His collaboration with Michel Brault began at this early period. Mouvement perpétuel was influenced by Jean Cocteau's Le Sang d'un poète. L'École de la peur (1953) was the first television film made in Quebec. Toward the end of the 1950s, he moved to France, and François Truffaut, who became a friend, asked him to direct Anna la Bonne (1959), a Cocteau scenario. In 1960, Jutra returned to Canada.

====Fiction====
- Le dément du lac Jean-Jeunes - 1948, short film
- Perpetual Movement (Mouvement perpétuel) - 1949, short film
- L'école de la peur - 1953, TV movie
- Pierrot des bois - 1956, short film
- A Chairy Tale - 1957 short animated film co-directed with Norman McLaren
- Les mains nettes - 1958
- Anna la bonne - 1959, short film from a scenario by Jean Cocteau
- À tout prendre - 1963
- Marie-Christine - 1970, short film
- Mon oncle Antoine - 1971
- Kamouraska - 1973
- For Better or For Worse (Pour le meilleur et pour le pire) - 1975
- Ada - 1977, TV movie created for anthology series For the Record
- Dreamspeaker - 1977, TV movie created for anthology series For the Record
- Seer Was Here - 1977, TV movie created for anthology series For the Record
- The Patriarch - 1978, episode of The Beachcombers
- The Wordsmith - 1979, TV movie
- Surfacing - 1980
- By Design - 1981
- Un petit bonhomme de chemin - 1982, unfinished film
- The Dame in Colour (La dame en couleurs) - 1985
- My Father, My Rival - 1985, TV movie

====Documentaries====
- Au service de l'esprit troublé (Short film Co-Directed with Stanley Jackson, 1955)
- Chantons maintenant (Short film, 1956)
- Jeunesses musicales (Short film, 1956)
- Rondo de Mozart (Short film, 1957)
- Félix Leclerc, troubadour (Short film, 1958)
- Fred Barry, comédien (Short film, 1959)
- Le Niger, jeune république (Short film, 1961)
- La Lutte (Wrestling) (Short film Co-Directed with Marcel Carrière, Claude Fournier and Michel Brault, 1961)
- Québec-U.S.A. ou l'invasion pacifique (Short film Co-Directed with Michel Brault, 1962)
- Petit discours de la méthode (Short film Co-Directed with Pierre Patry, 1963)
- Ciné boum (Short film Co-Directed with Robert Russell, 1964)
- Comment savoir... (1966)
- Rouli-roulant (Short film, 1966)
- The Devil's Toy (Short film, 1966)
- Au coeur de la ville (Short film, 1969)
- Wow (1969)
- Québec fête juin '75 (Co-Directed with Jean-Claude Labrecque, 1976)
- Arts Cuba (Short film, 1977)

== Awards and nominations ==

Canadian Film Awards

- (1950) Canadian Film Award, Amateur for Perpetual Movement (Mouvement perpétuel)
- (1958) Canadian Film Award, Arts and Experimental for A Chairy Tale (shared with Norman McLaren)
- (1964) Canadian Film Award, Feature Film for À tout prendre (shared with Robert Hershorn)
- (1971) Canadian Film Award, Direction (Feature) for Mon Oncle Antoine
- (1977) Canadian Film Award, Direction (Non-Feature) for Dreamspeaker

Genie Awards

- (1986) Genie Award, Best Achievement in Direction for The Dame in Colour (La Dame en couleurs)
- (1986) Genie Award, Best Screenplay for The Dame in Colour (La Dame en couleurs)

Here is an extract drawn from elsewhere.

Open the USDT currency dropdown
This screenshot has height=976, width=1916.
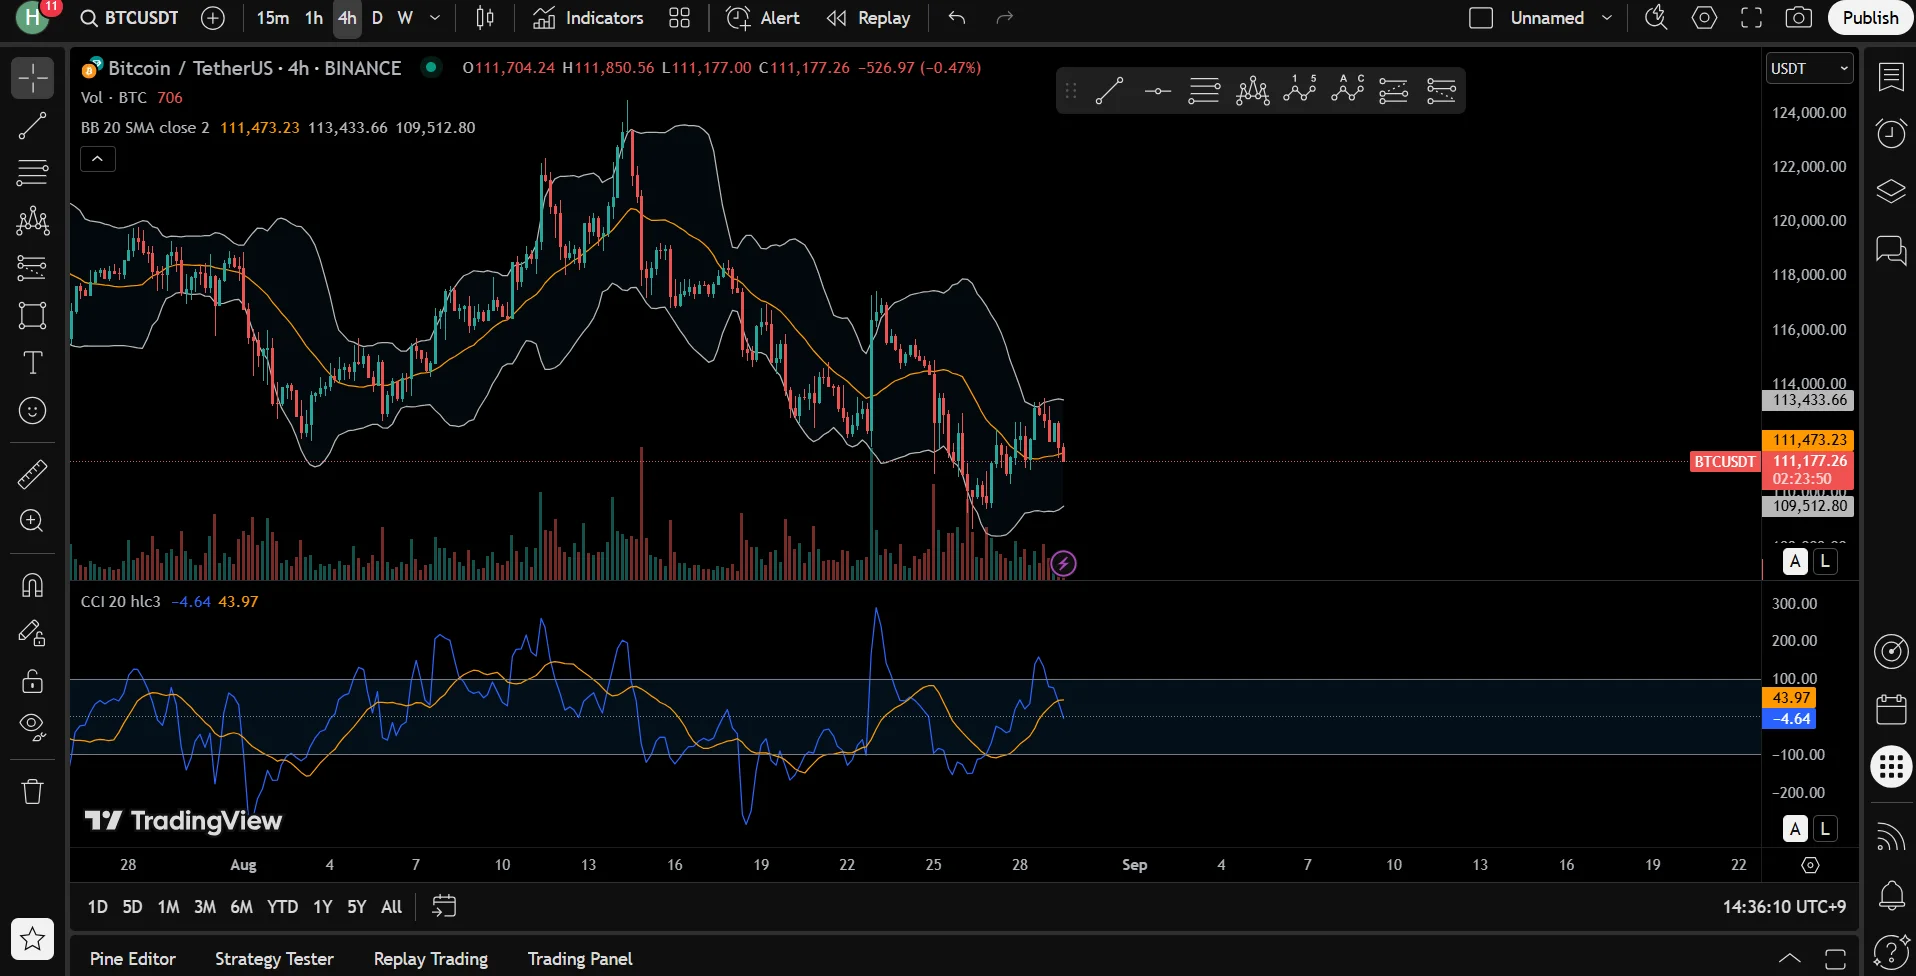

== Film about Claude Jutra==
Jutra's close friend, filmmaker Paule Baillargeon, directed the feature documentary Claude Jutra: An Unfinished Story in 2002.

Marie-Josée Saint-Pierre used a mix of archival footage of Jutra with animation to create the 2014 short documentary film Jutra.

==Legacy==
George Lucas stated in an interview that he shot the first Star Wars film like a Jutra documentary.

Besides the film awards (Claude Jutra Award and Jutra Award), a number of places bear or bore Jutra's name, all found in Quebec:

Multiple parks and streets later were renamed or scheduled to be renamed after the pederasty allegations in 2016.